"Ücretleriniz Ne Kadar Şeffaf" başlıklı yazımda hizmet ölçme sistemimizi anlatma sözü vermiştim...

Çalışanınız veya ortağınız olsun fark etmez, ne ürettiğini bilmediğiniz kişiye ne kadar ücret verirseniz verin adil olamazsınız. Kişi az üretse bile çok ürettiğini düşünür, siz çok verdiğinizi düşünseniz bile o az aldığını düşünür. İkiniz de haklı değil ve ikiniz de yanlış da değilsinizdir. O zaman, paylaşmada anlaşamaz, kısa süre sonra yolunuzu ayırır, iki elin üstünlüğünden mahrum kalırsınız.

Resmi tarifeler Türkiye'de avukatlık hizmetlerini, uyuşmazlık konusunun değerinin yüzdesi olarak ücretlendirir. Dava konusu belli para ile ölçülebilirse bir türlü, değer belirtilmemişse başka türlü, işin niteliği farklı ise başka türlü ücret belirlenir. Avukatın bir davaya vereceği emek ve zaman 10.000 TL'lik ile 10.000.000 TL.lık bir dava arasında pek değişmez ama hak edilen ücretin miktarı çok değişir. Birisi 1.500 TL alırken diğeri ise 350.000 TL ücret hak eder. Bu sistemin haksızlığı ve avukatları değeri yüksek davalara yöneltmesi ayrı bir tartışma konusu olur. Ancak, sarfedilen emek ve zaman aynı olduğu halde bu kadar farklı ücret kazanılması, ortaklık yapılmasını, adil gelir elde edilmesini ve adil olarak paylaşılmasını önler ve ortaklıklara ve kurumlaşmaya karşı büyük bir engeldir.

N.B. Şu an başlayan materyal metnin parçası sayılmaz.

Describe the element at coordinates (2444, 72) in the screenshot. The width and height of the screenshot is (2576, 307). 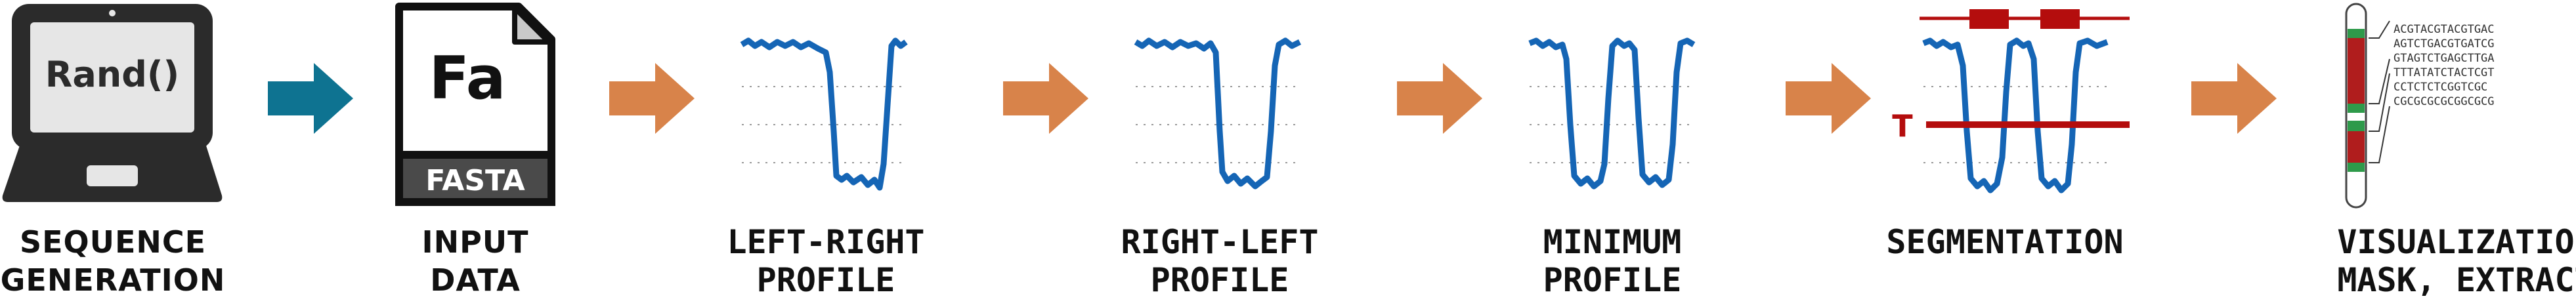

Yaylada bir inek ve bir kaç keçinin sütüyle bir kısmını ekşitmeden yayığa yeterli miktarda yoğurt biriktirmek zordu. Resimdeki gibi taş, ağç ve topraktan yapılmış basit evlerde ailesini yaşatan cefakar cicelerimiz, tuluklarını kısa sürede doldurup yayabilmek için yardımlaşır; aralarında bir "değiş olma" anlaşması yaparlardı. “Değiş” olanlar birbirlerine sütlerini ödünç verir; keşikleri (sıraları) geldiğinde geri alırlardı. Sütün bollaştığı bahar ayları ile kıtlaştığı yaz ayları arasında ayrım yapılmazdı.

Ödünç alınan süt, helkinin içine batırılan değiş çöpüne sütün geldiği yerde bir çentik atılarak ölçülür, diğerinin keşiğinde aynı helkide aynı derinlikte süt verilerek geri ödenirdi. Değiş'ler birbirlerine yayık yayarken de yardım ederler; en sonunda da helalleşerek borçlarından tam anlamıyla kurtulurlardı.

Ölçme anlayışım değiş çöplerinden gelir. Avukatlık hizmetlerini, bir işin yapılması için sarf edilen zamanı kayıt etmek suretiyle ölçer, ölçülen zamana katkı verenlere izafe ettiğim bir değerle çarparım. Elde edilen gelirleri de ayrı bir yerde ölçerim. Daha sonra geliri elde edenlerin zaman degerleri ile karşılaştırarak her bir avukatın gelirdeki payını hesap ederim. Bu pay onun ürettiği değerdir.
Herkese ürettiğinden adil bir pay verme ilkemizi hayata geçirmek bunun sayesinde kolaylaştı.